Abbadessa G, Accolla R, Aiuti F, Albini A, Aldovini A, Alfano M, Antonelli G, Bartholomew C, Bentwich Z, Bertazzoni U, Berzofsky JA, Biberfeld P, Boeri E, Buonaguro L, Buonaguro FM, Bukrinsky M, Burny A, Caruso A, Douek D, Erfle V, Felber B, Fiorentini S, Franchini G, Gershoni JM, Gotch F, Green P, Greene WC, Hall W, Haseltine W, Jacobson S, Kallings LO, Kalyanaraman VS, Katinger H, Khalili K, Klein G, Klein E, Klotman M, Klotman P, Kotler M, Kurth R et al. (2009): Unsung hero Robert C. Gallo
Science 323 (5911): 206-207.

Awarding the Nobel prize in physiology or medicine to Francoise Barré-Sinoussi and Luc Montagnier for the discovery of HIV-1, the causative agent of AIDS, is timely given the harm that the virus continues to inflict on the people of the world.
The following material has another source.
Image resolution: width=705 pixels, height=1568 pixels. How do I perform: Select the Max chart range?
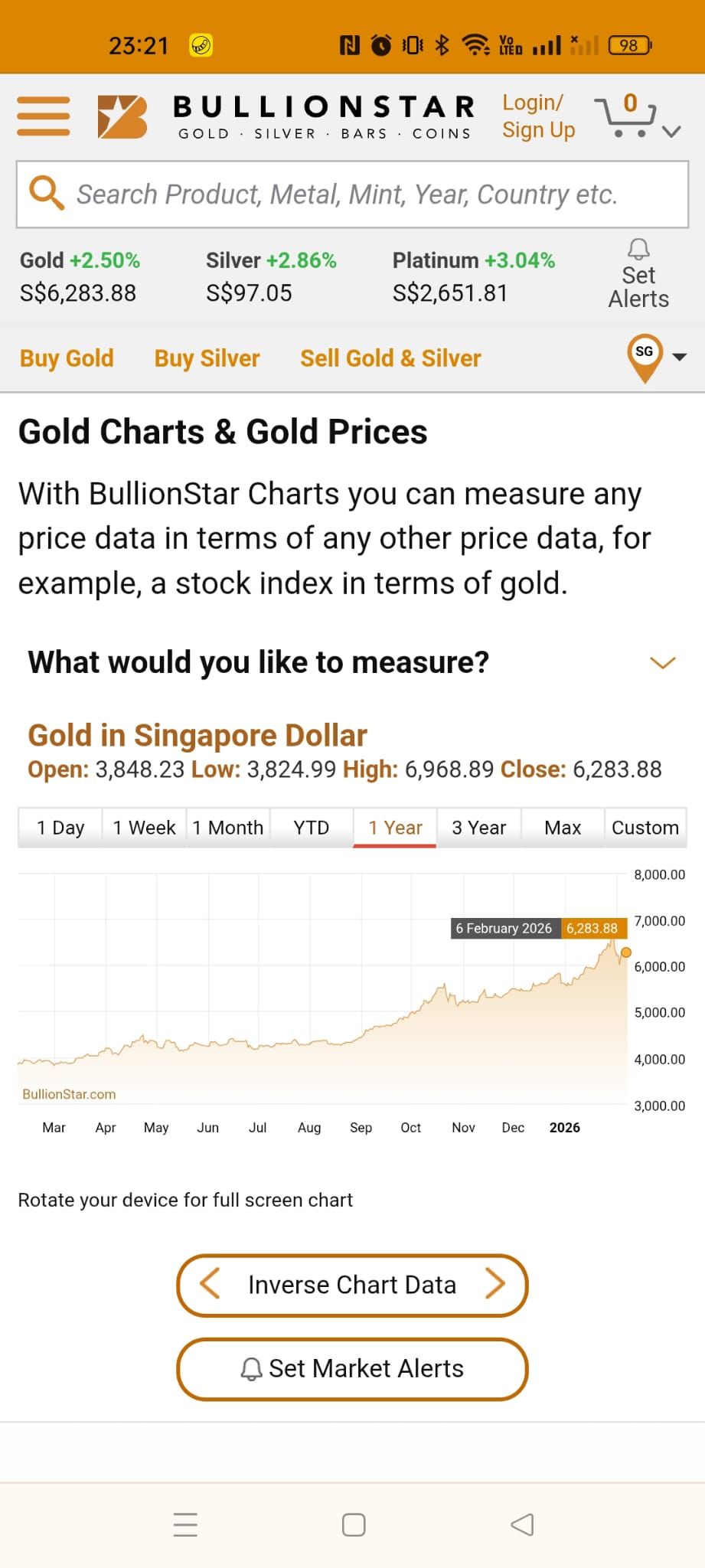tap(563, 828)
While these awardees fully deserve the award, it is equally important to recognize the contributions of Robert C. Gallo. Gallo definitively proved HIV-1 as the cause of AIDS through the successful isolation and long-term cultivation of HIV-1 and developed a diagnostic kit that prevented new infections and saved thousands of lives. These contributions, together with Gallo's earlier discovery of interleukin-2 (fundamental for growing HIV-1 in vitro) and of HTLV-1, the first human pathogenic retrovirus, warrant equal recognition.

Previously, the Nobel committee acknowledged similar pioneering contributions. Karl Landsteiner and Erwin Popper identified the poliovirus in 1908, establishing the link with poliomyelitis, but the 1954 Nobel Prize was given to John Enders, Frederick Robbins, and Thomas Weller for learning to grow poliovirus, which was pivotal for Jonas Salk and Albert B. Sabin to develop vaccines. Like Landsteiner and Popper, Barré-Sinoussi and Montagnier isolated a virus but, unlike them, could not establish whether it was the AIDS virus, an achievement accomplished by Gallo and colleagues just one year later. Gallo--like Enders, Robbins, and Weller--learned to grow the virus and, furthermore, discovered its role, saved the blood supply, and opened the way for drug and vaccine development. Without Gallo's contributions, the relevance of this virus to AIDS might not have been recognized for years, and many thousands more lives would have been lost.

Given the enormous impact of these developments on the lives of countless thousands globally, Gallo's contributions should not go unrecognized.